The truth is, most vegans don’t really think of animal products as food.
If your sole reason for going vegan is to lose weight or to change the appearance of your body, it’ll be difficult to eat intuitively because you’ll be in a mindset that’s fixated on restriction. If instead, you have a deeper core motivation for going plant-based, you’re far more likely to focus on the benefits of your lifestyle, and you probably won’t feel restricted at all. You’ll also be much more likely to stay vegan long-term.
When you first transition to a vegan diet, there’s a period of adjustment that takes place, and it’s likely that you’ll experience cravings for non-vegan food. A motivation based on something bigger than yourself will help get you through this transitory phase.
Because going vegan does involve some restriction, it’s inadvisable to go vegan when you have an eating disorder or when you’re struggling in your relationship with food. Regardless of your motivation, it’s important to take the steps to heal before diving into the vegan lifestyle because you could end up doing more damage to your health in the long run.

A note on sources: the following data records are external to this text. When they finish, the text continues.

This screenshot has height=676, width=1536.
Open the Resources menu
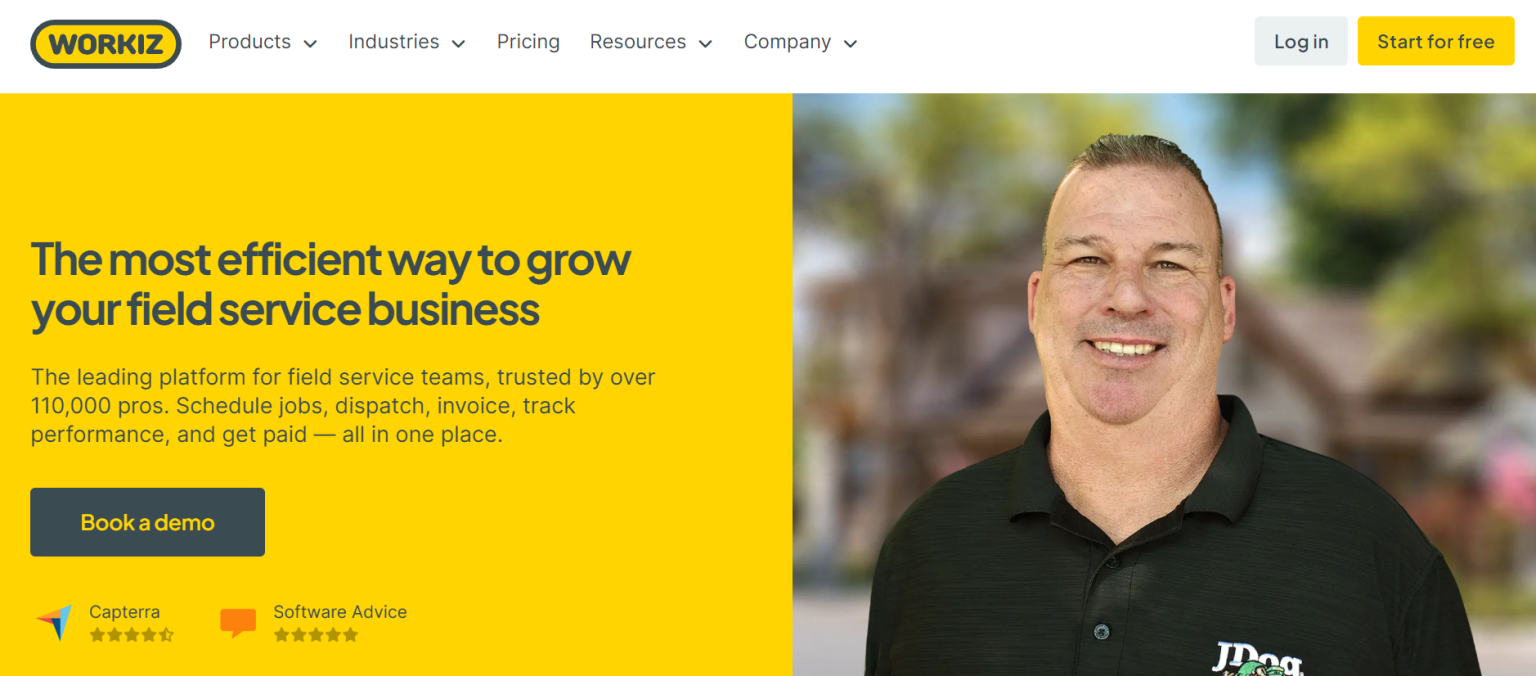tap(651, 42)
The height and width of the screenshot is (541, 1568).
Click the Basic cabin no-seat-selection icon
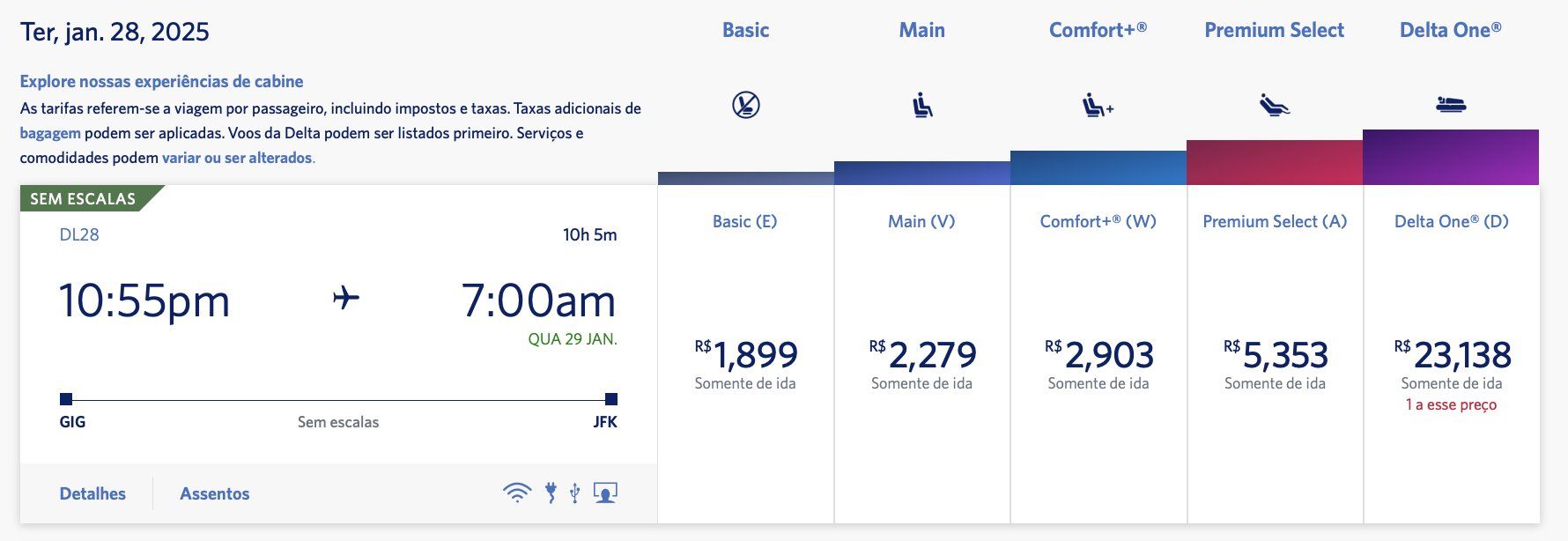click(x=745, y=106)
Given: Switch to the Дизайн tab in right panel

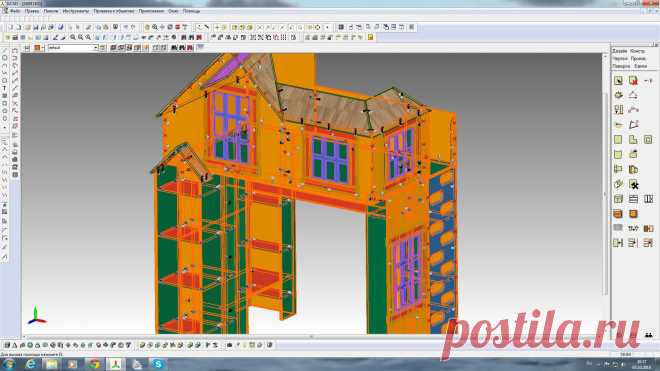Looking at the screenshot, I should 620,51.
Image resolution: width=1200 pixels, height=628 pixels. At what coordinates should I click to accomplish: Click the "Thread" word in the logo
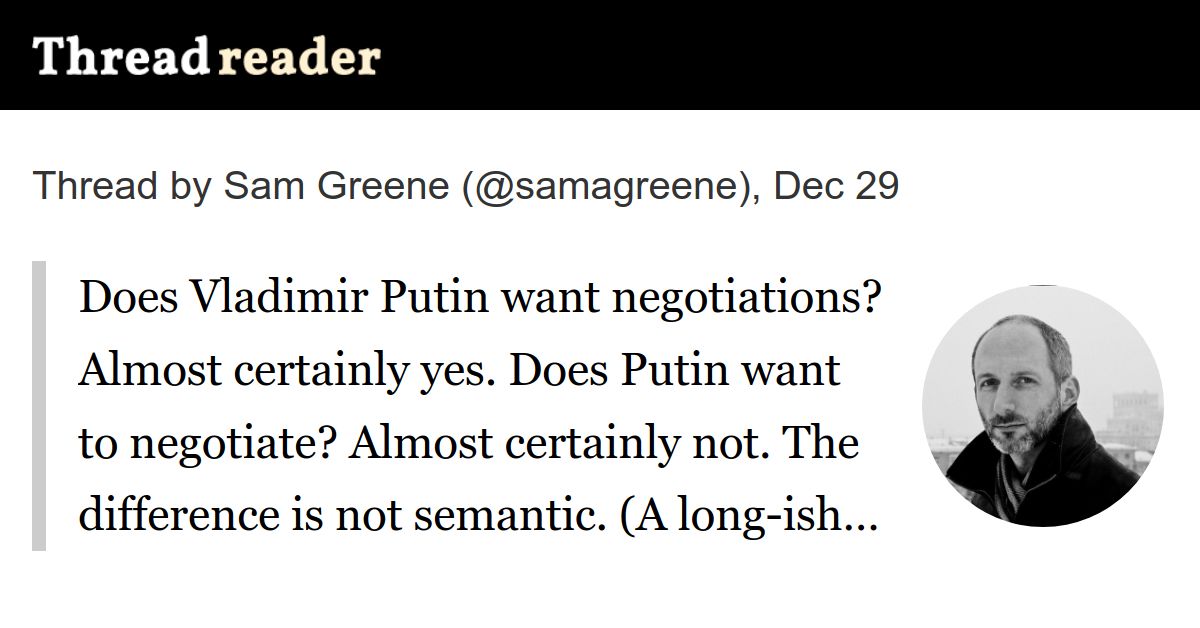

The value of a human person is greater than the value of an animal. You should never sacrifice or jeopardize your own physical or mental health for the sake of veganism.
Ideally, you’ll become an intuitive eater before you go vegan. That way, you’ll be able to experience the true abundance that all those vegan influencers talk about. But if you’re already vegan and you’re interested in vegan intuitive eating, now is as good a time as any to revisit the foundations of your lifestyle.
Forget About All Extra Restrictions
Vegan intuitive eating is about freedom.
There are all sorts of different vegan diets floating around on the internet. Some vegans promote low-fat or even no-fat diets. Some vegans say you should only eat whole foods and nothing processed. Other vegans say you shouldn’t even cook your food, and some say you should never eat oil, salt, or processed sugar.
If you pile all of these rules on top of a vegan diet, I can pretty much guarantee you’ll be entirely unhappy and unsatisfied. Not to mention, these rules aren’t based on any real nutritional science.
The best way to maintain your freedom around food is to forget about the unnecessary diet rules and restrictions. Instead, focus on listening to your body and providing what it needs.
Focus On Eating Foods That Satisfy
When you’re getting hungry, how do you decide what to eat?
If you’re a chronic dieter like I used to be, you probably reach for the option that seems like it’s the healthiest or has the fewest amount of calories.
For a vegan lifestyle to be sustainable, you have to eat enough calories. You’re unlikely to stay vegan if you feel miserable while you’re doing it. That’s why it’s so important to focus on eating foods that taste good and are satisfying.
Otherwise, veganism becomes the equivalent of any other diet. And just like any other diet, you’ll be likely to “fall off the bandwagon” when you reach the limit of your self-control, beat yourself up for “failing,” and continue restricting, beginning the cycle all over again.
I encourage you to use veganism as a way to take better care of your body rather than to punish it. There are so many benefits to the vegan lifestyle, and you’ll be sure to continue receiving them for years to come if you practice vegan intuitive eating.
Being a vegan intuitive eater is more than just possible – it’s the best way to stay vegan long-term. By paying attention to your motivations, ditching unnecessary restrictions, and learning to listen to your body, you’ll be setting yourself up for a healthy relationship with food, your body, and the planet as a whole.